This document provides guidance to help you select the best 2nd generation Intel^® Xeon^® Scalable processors for Cisco UCS^® M5 servers for enterprise solutions. The recommendations in this document use a variety of available metrics, such as CPU core count, clock speed, industry-standard SPEC CPU2017 benchmark results, and software licensing details.

Scope

Choosing the CPU for enterprise applications is not an easy task, whether you use a simple back-of-the envelope calculation to determine your needs or perform exhaustive capacity planning with analytical model simulations for workloads and their future growth. Often, lack of details (or inaccurate information) about the input data and the workload type leads to uncertain estimations about the rightsizing of the hardware (CPU type, core count and clock speed, memory capacity, etc.), leading to suboptimal resource utilization.

This document provides default processor and memory recommendations when only a limited set of inputs is available. Processor and memory selections can be fine-tuned later when more detailed workload information is available. This document provides guidance only for the selection of Intel Cascade Lake CPUs / Cascade Lake Refresh CPUs and the associated default memory configurations. For other metrics, such as storage requirements etc., please consult the vendor documentation for the relevant enterprise software.

2^nd generation Intel Xeon Scalable processors – Cascade Lake (CLX-SP)

Intel Xeon Scalable processors provide a foundation for powerful data center platforms with an evolutionary leap in agility and scalability. Disruptive by design, this innovative processor family supports new levels of platform convergence and capabilities across computing, storage, memory, network, and security resources.

Cascade Lake (CLX-SP) is the code name for the next-generation Intel Xeon Scalable processor family that is supported on the Purley platform serving as the successor to Skylake SP. These chips support up to eight-way multiprocessing, use up to 28 cores, incorporate a new AVX512 x86 extension for neural-network and deep-learning workloads, and introduce persistent memory support.

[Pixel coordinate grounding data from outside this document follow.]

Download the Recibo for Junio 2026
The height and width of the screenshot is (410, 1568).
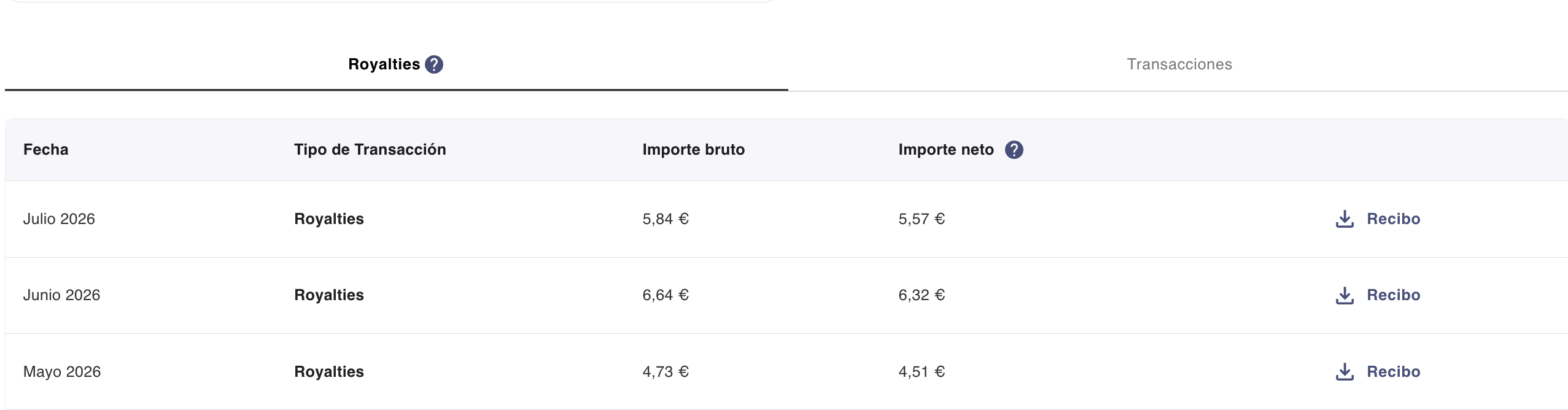(x=1378, y=295)
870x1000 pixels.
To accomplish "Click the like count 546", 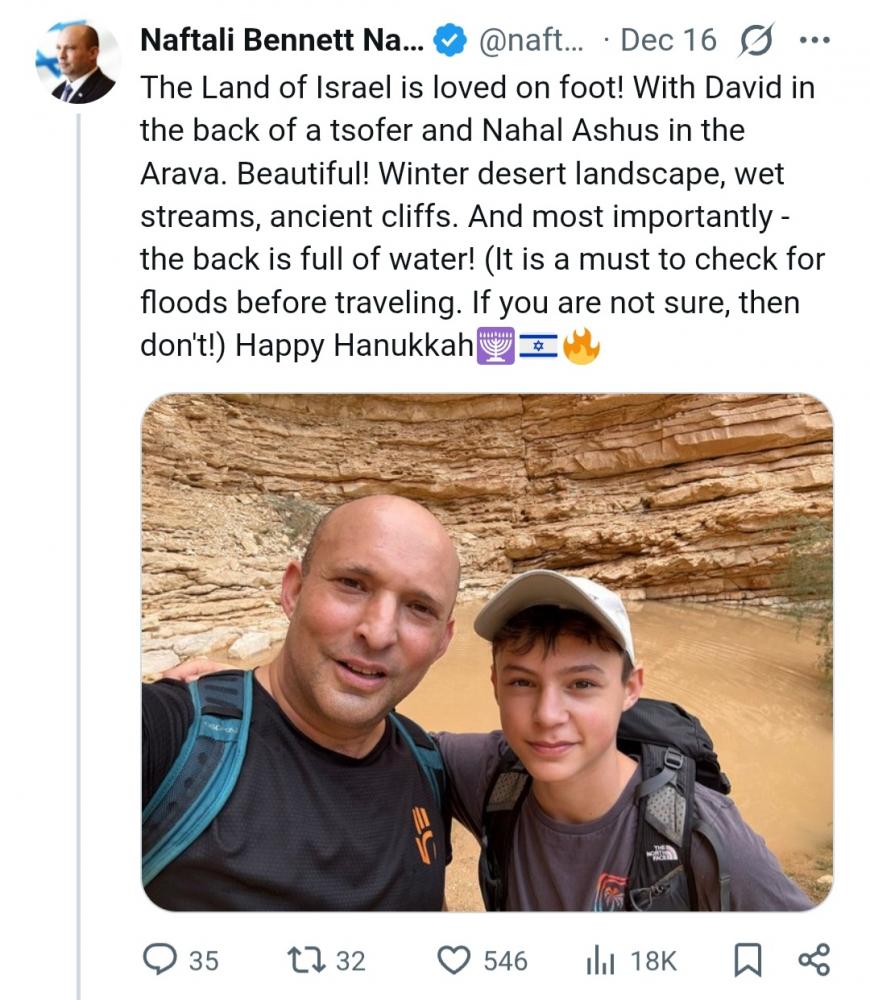I will pos(505,961).
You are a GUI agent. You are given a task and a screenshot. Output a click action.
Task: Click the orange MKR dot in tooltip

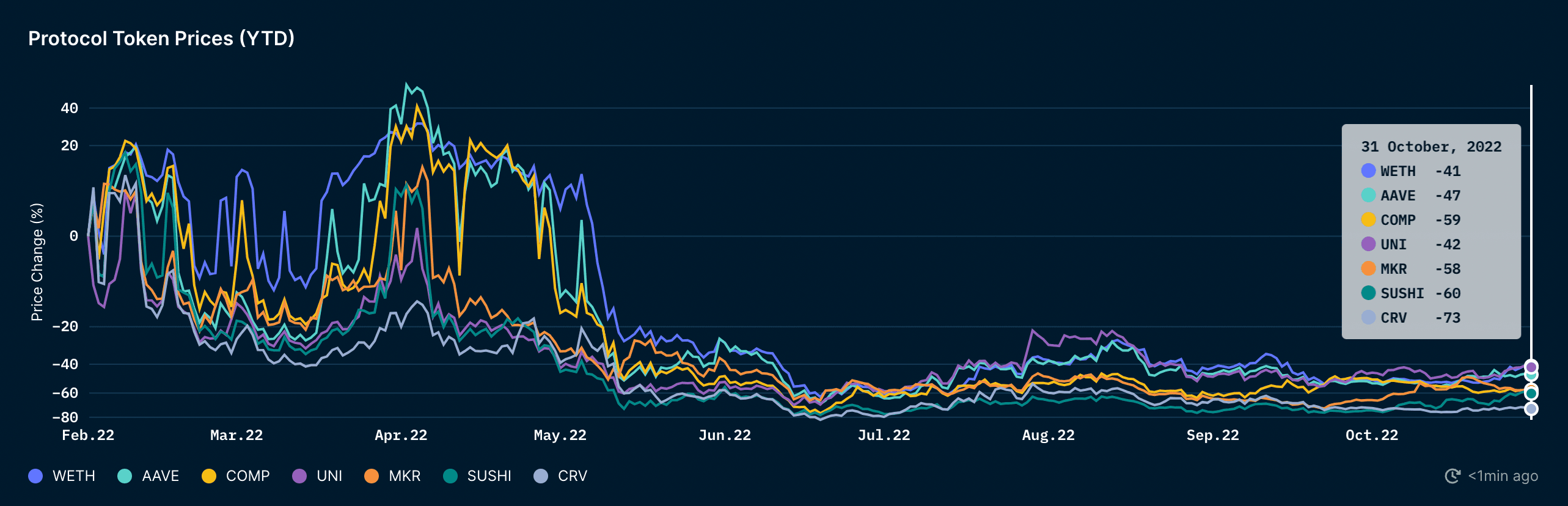[x=1368, y=269]
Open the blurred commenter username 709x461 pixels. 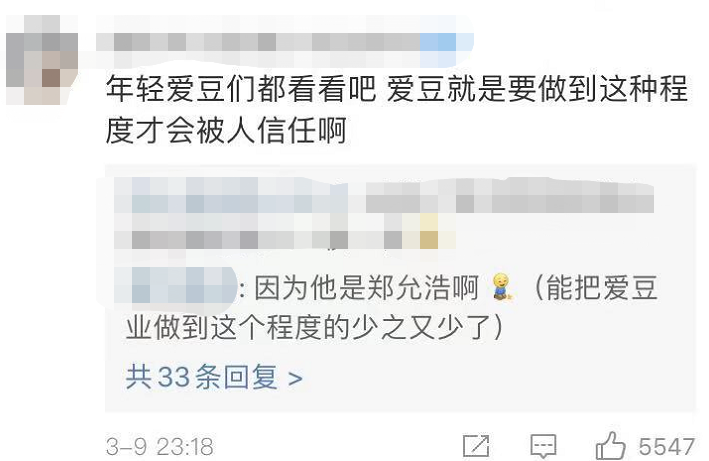coord(258,42)
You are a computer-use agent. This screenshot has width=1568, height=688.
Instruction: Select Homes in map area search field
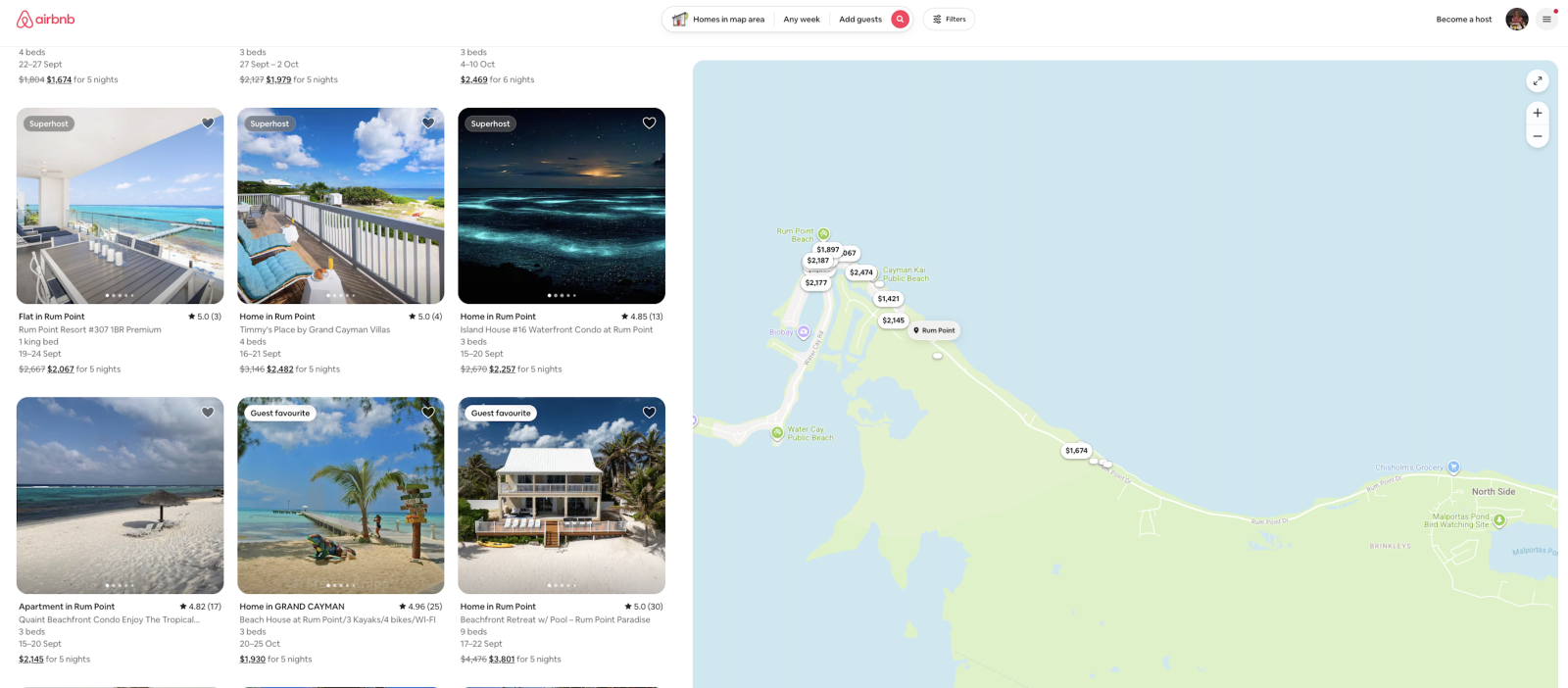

Cascade Lake SP based chips are manufactured in an enhanced 14-nanometer (14-nm++) process and use the Lewisburg chip set. Cascade Lake SP based models are branded as the Intel Xeon Bronze, Silver, Gold, and Platinum processor families (Figure 1).

Cascade Lake is set to run at higher frequencies than the current and older generations of the Intel Xeon Scalable products. Additionally, it supports Intel Optane^™ DC Persistent Memory. The chip is a derivative of Intel’s existing 14-nm technology (first released in 2016 in server processors). It offers 26 percent performance improvement compared to the earlier technology while maintaining the same level of power consumption.

2^nd generation Intel Xeon Scalable processors

Main features of Intel Cascade Lake processors

The new Cascade Lake processors incorporate a performance-optimized multichip package to deliver up to 28 cores per CPU and up to 6 DDR4 memory channels per socket. They also support Intel Optane DC Persistent Memory and are especially valuable for in-memory computing SAP workloads.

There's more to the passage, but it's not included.